Element lookup records
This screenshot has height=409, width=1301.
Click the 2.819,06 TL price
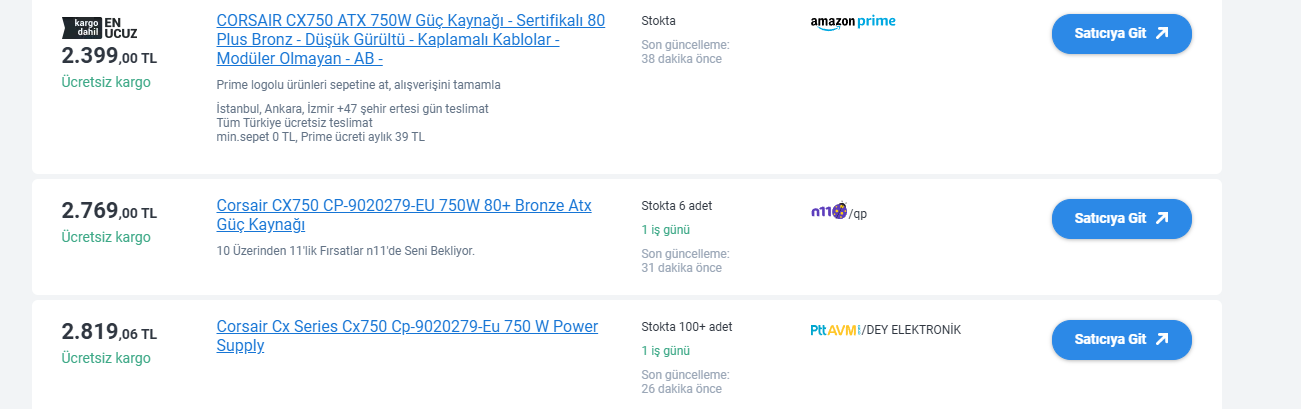pos(109,333)
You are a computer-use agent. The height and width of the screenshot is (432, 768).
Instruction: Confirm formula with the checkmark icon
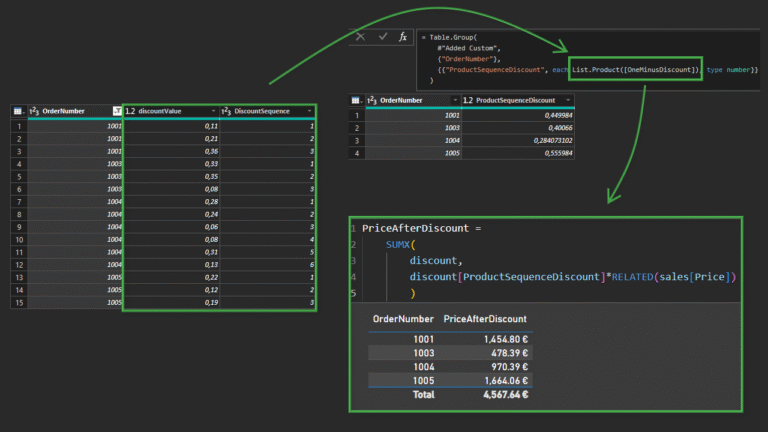tap(382, 37)
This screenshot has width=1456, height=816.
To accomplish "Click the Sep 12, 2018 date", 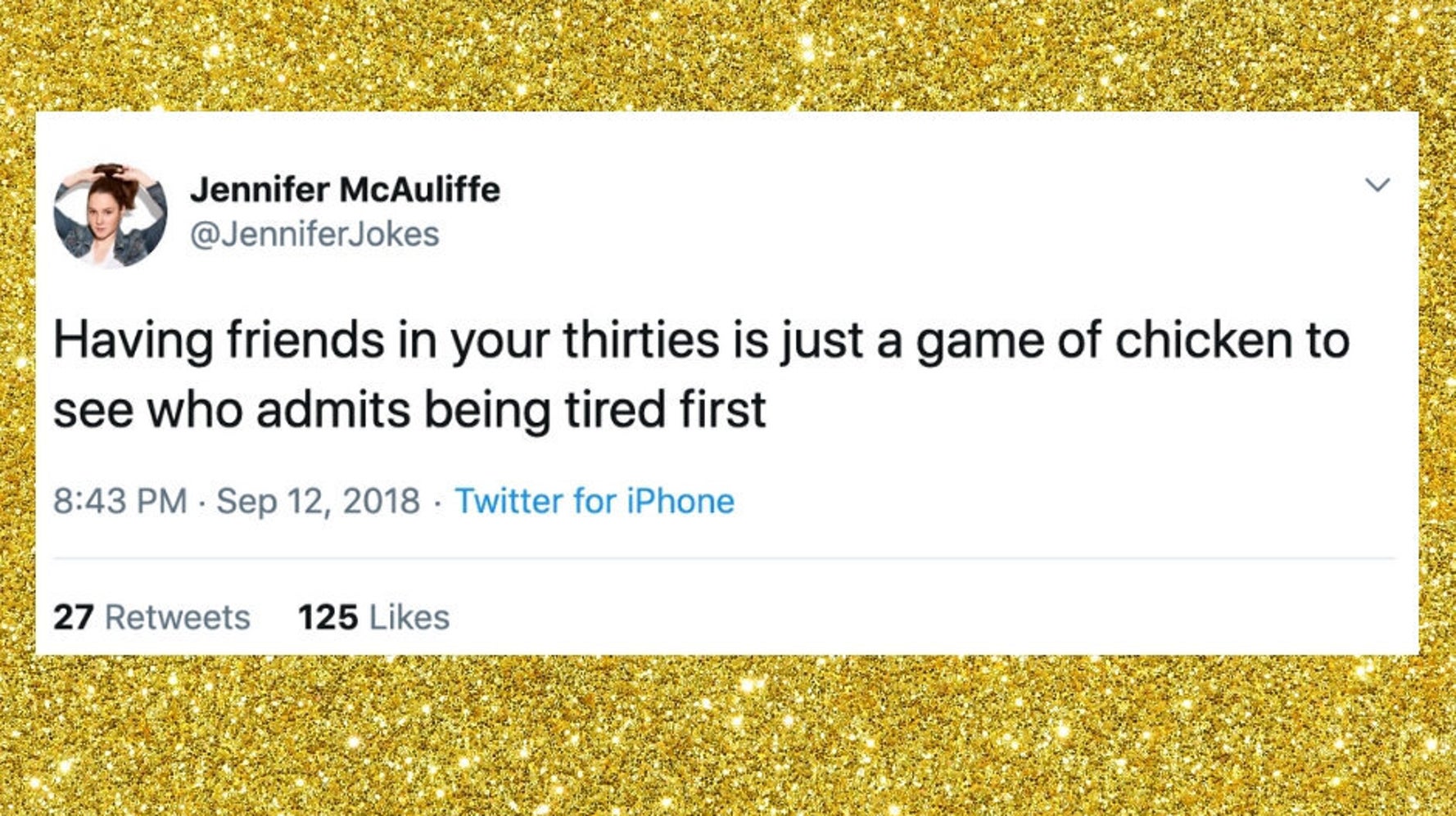I will point(318,501).
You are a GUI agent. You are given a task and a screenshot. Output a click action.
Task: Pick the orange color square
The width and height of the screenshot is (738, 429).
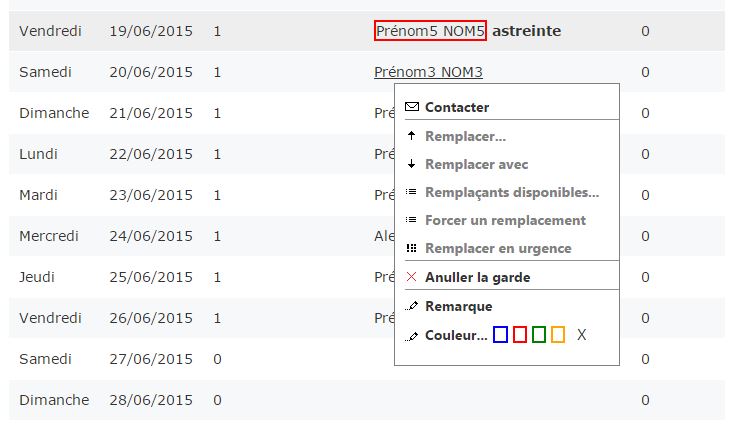[x=558, y=335]
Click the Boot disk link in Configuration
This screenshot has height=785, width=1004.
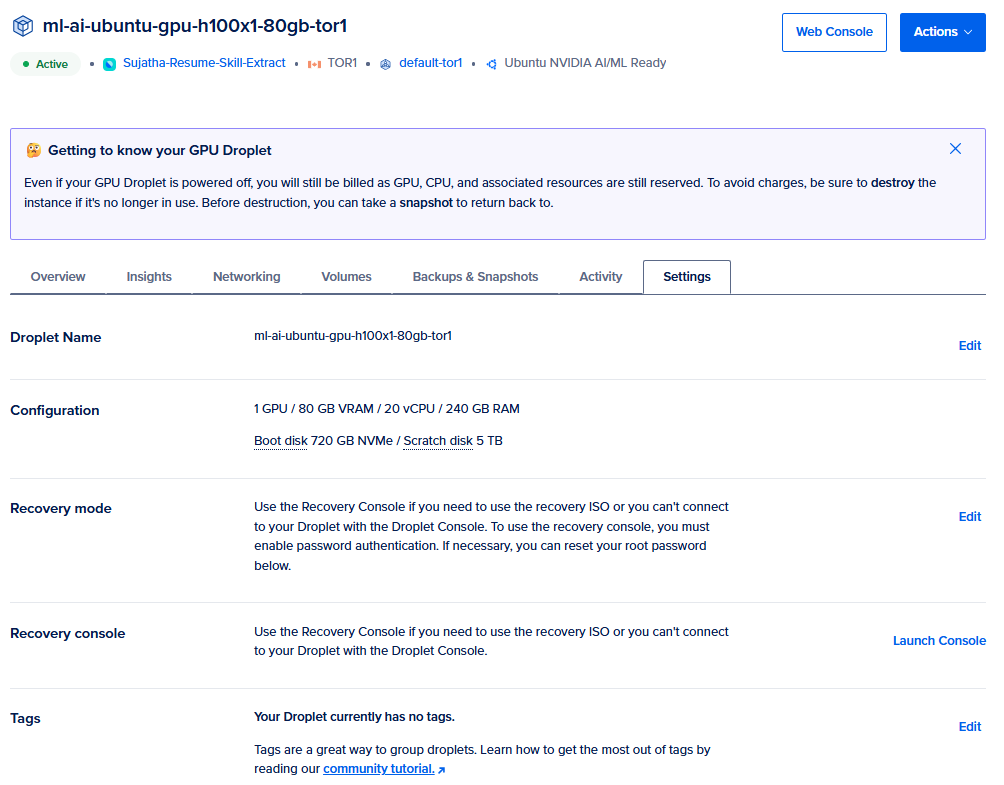click(280, 440)
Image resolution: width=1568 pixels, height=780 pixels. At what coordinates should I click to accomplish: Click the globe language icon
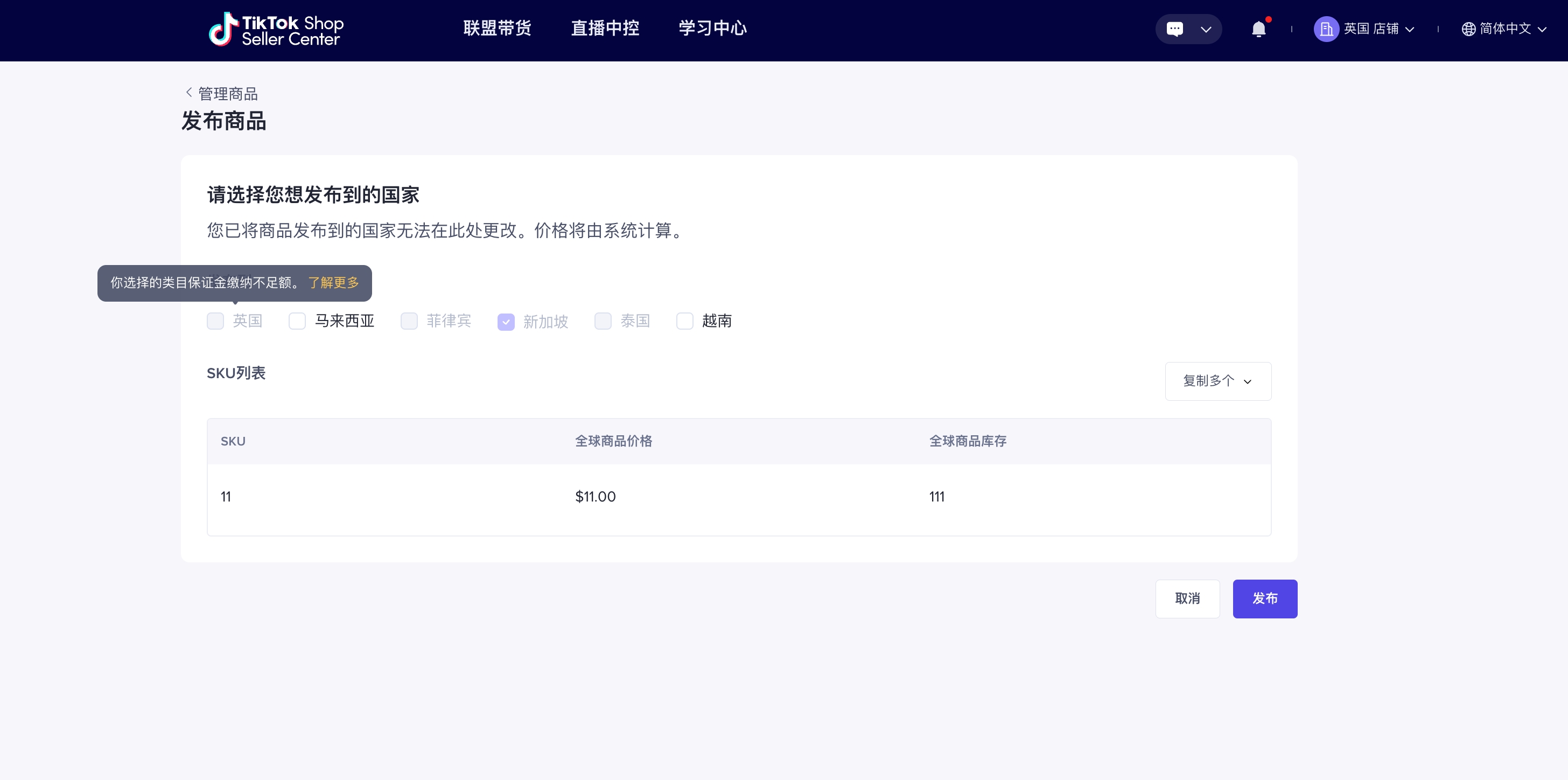(x=1468, y=29)
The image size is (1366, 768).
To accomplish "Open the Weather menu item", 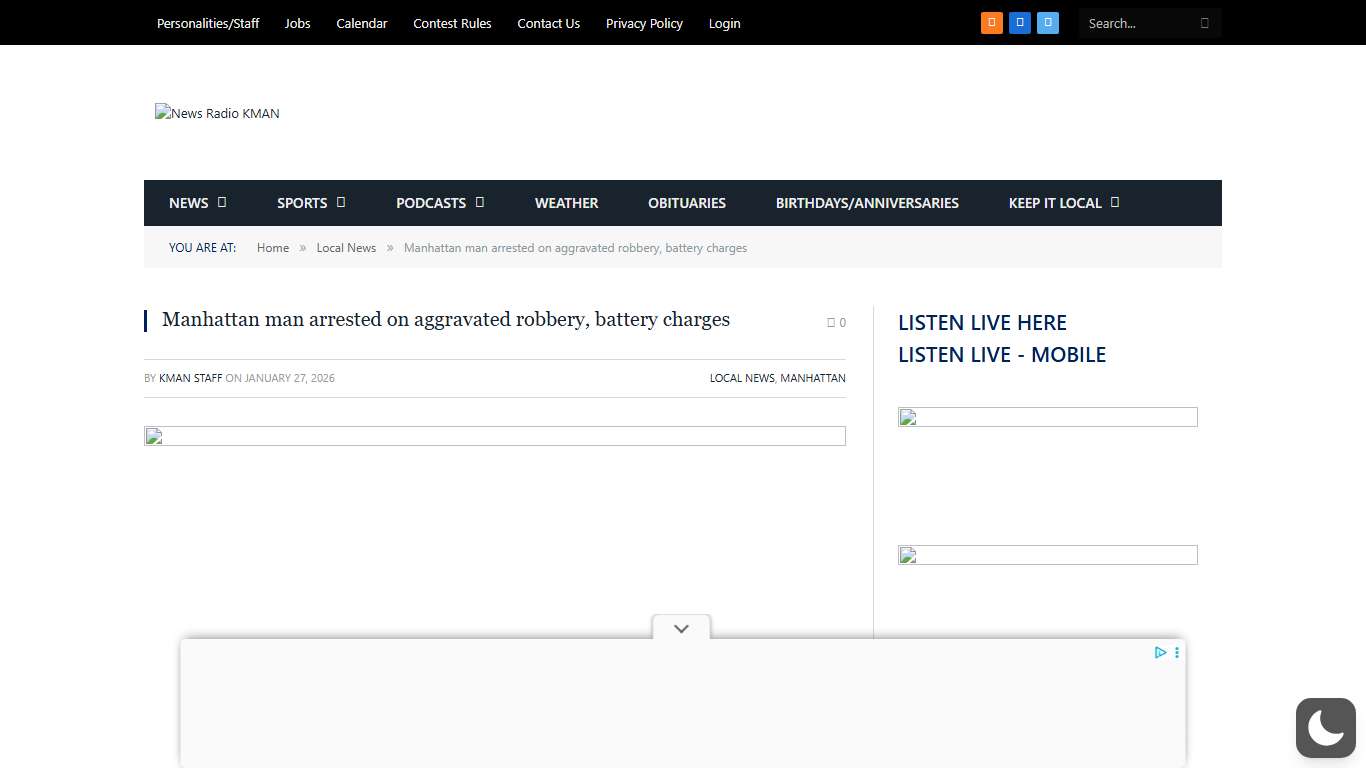I will 566,203.
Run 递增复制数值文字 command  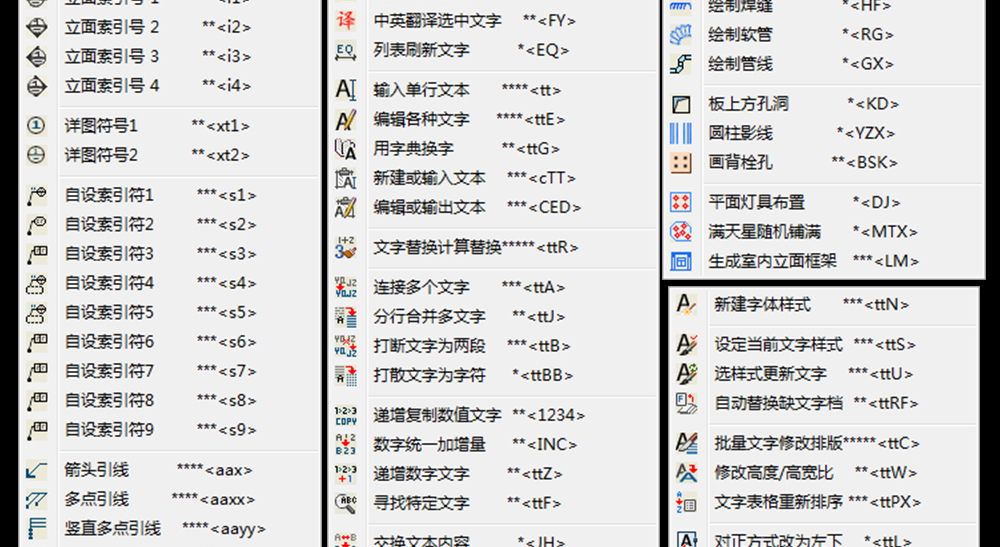tap(437, 415)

PROBLEM STATEMENT: Report each line of the entries above that contains the word "screenshot".

OUTPUT BELOW:
This screenshot has height=409, width=1301.
You are a computer-use agent. The height and width of the screenshot is (432, 768).
This screenshot has width=1456, height=816.
You are a GUI agent. You are given a task and a screenshot. Output a click action.
The width and height of the screenshot is (738, 429).
This screenshot has height=785, width=1004.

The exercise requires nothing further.